Here are some of the major money challenges that soldiers experience during those phases, from conscripts to commanders, and some tips to help you work through the financial bottlenecks at every stage of your service. Keep in mind that these are only tips, however, as every soldier’s experience is going to be different.
As a recruit, you should expect money to be tight–you’ll be earning less than $20,000 per year in base pay as a private at the E1 rank, according to the Department of Defense. For that reason, probably the most important thing you can do is to make a budget, stick to it, and establish healthy money habits.
Also, if you’re packing debt, keep up with your bills. Debt doesn’t disappear just because you’ve joined the military, and ignoring it is only going to hurt you in the long run.
“The number of people joining the military with student loan debt is increasing. The number of [military members] with large student loan debt and no degree to show for it is also increasing,” Lacey Langford, a financial advisor, veteran, and founder of North Carolina-based advisory Sage Services, tells Stash.
Young recruits should also be wary of predatory financial products targeting military members. You’re likely to be offered all sorts of high-interest loans and be tempted to make big purchases, like a car or a house. Stick to your budget, make sure you understand the terms of any loans you take out.
Also, you’ll want to check out the military’s available retirement programs, including the pension system and the Thrift Savings Plan (TSP), which is similar to a 401(k) program.

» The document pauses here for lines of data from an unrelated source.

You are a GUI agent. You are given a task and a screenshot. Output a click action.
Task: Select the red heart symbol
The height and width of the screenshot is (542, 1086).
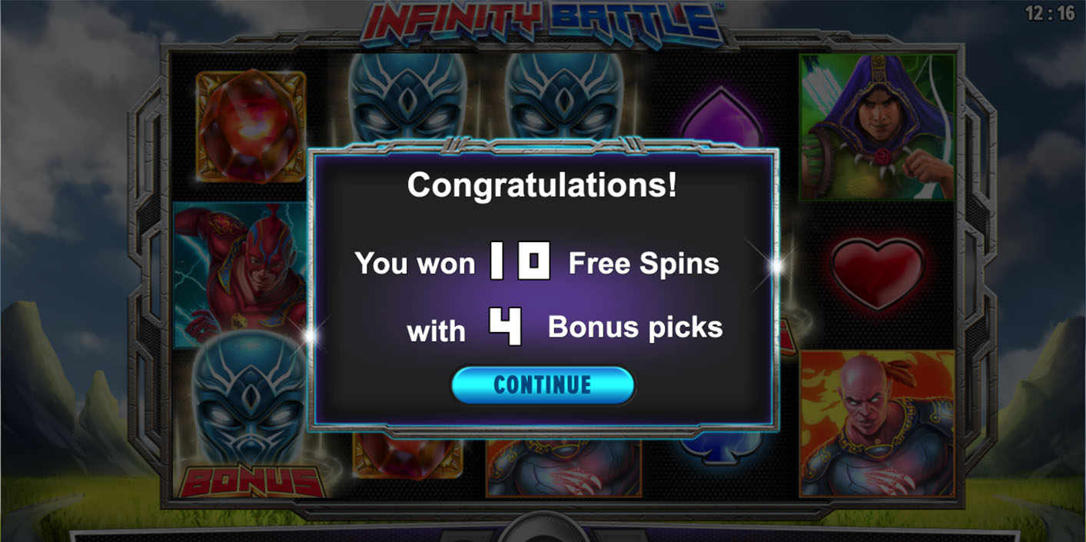click(x=877, y=274)
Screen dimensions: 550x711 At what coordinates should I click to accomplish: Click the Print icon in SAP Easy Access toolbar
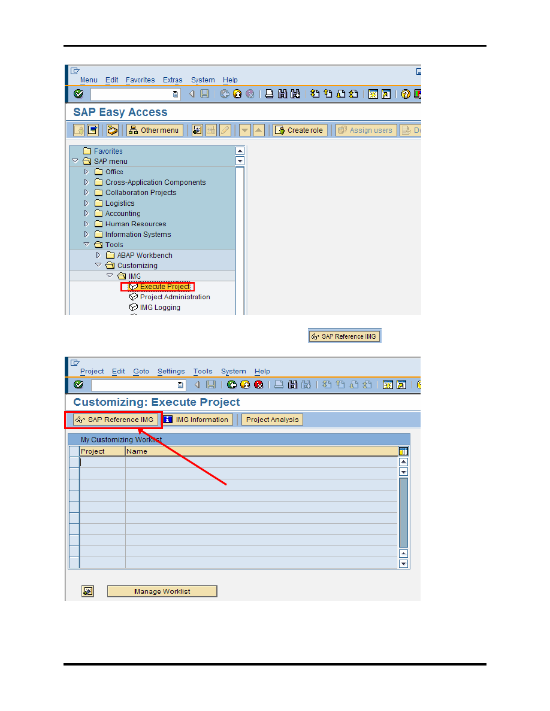[270, 94]

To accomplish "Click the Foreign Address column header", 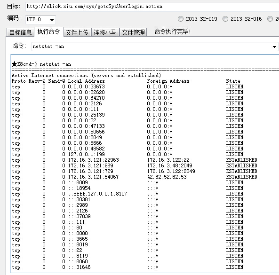I will 168,81.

After a few years in the military, the pay scale ramps up. So, the good news is that your paychecks will be a bit bigger and you’ll have more resources to work with. The bad news, though, is that a military career could start to take a toll, with frequent relocations and deployments.
If you’re deployed, unforeseen issues can arise with family members. “When one spouse is away, all the burdens of running a household, (including) child care, fall on the other,” investment advisor and U.S. Army veteran Eric Nager, of Alabama-based Southern Capital Services, tells Stash.

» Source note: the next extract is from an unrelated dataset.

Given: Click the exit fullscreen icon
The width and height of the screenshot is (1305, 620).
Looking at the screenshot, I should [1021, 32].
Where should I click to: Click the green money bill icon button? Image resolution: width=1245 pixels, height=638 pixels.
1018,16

“(Deployment) can be tricky when banking systems, time zones, languages, and postal services are different from home,” Nager says. “If families fall behind, they can be assessed late fees or other unnecessary charges.”
Leaving the service
If you worked for the service for 20 years or more, you’ll qualify for a pension. But most soldiers leave long before that.
So, for most soldiers, getting all of your financial ducks in a row in preparation for a career in the private sector is a good first step. However, many soldiers struggle with two aspects of their new life: Losing a steady, reliable paycheck, and finding a job.

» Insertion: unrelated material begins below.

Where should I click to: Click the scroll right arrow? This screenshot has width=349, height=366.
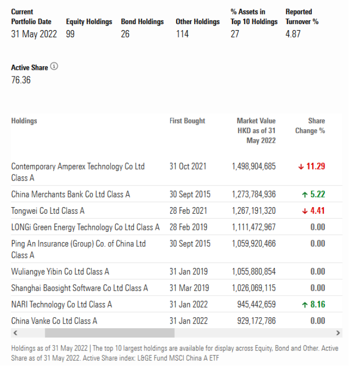coord(338,333)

That can make it tough on family members, who rely on soldiers’ earnings. And not just immediate family members; Many soldiers help out extended family, too.
“For many service members, they are the highest earning person in their family,” said Langford. “Because of this, many of them are overextending themselves to help family members out.”
Once out of the service, many veterans have trouble finding jobs. There are a number of reasons why including skill mismatches and stereotyping of service members–many employers don’t understand how military service translates to their needs.
What about re-enlisting? Bonuses typically abound for those willing to extend their time in the armed forces, and the armed services often use them to keep trained soldiers in the ranks. But the military’s retirement system (pensions and the TSP) is generally the primary motivator for keeping soldiers enlisted. The Defense Finance and Accounting Service says that accruing 20 years of honorable service–no less–is the only way to qualify.
The net value of a military pension is roughly $200,000 for an enlisted soldier, and $700,000 for an officer, making it a powerful incentive.
No matter what stage you’re at, the best day to start saving is likely today.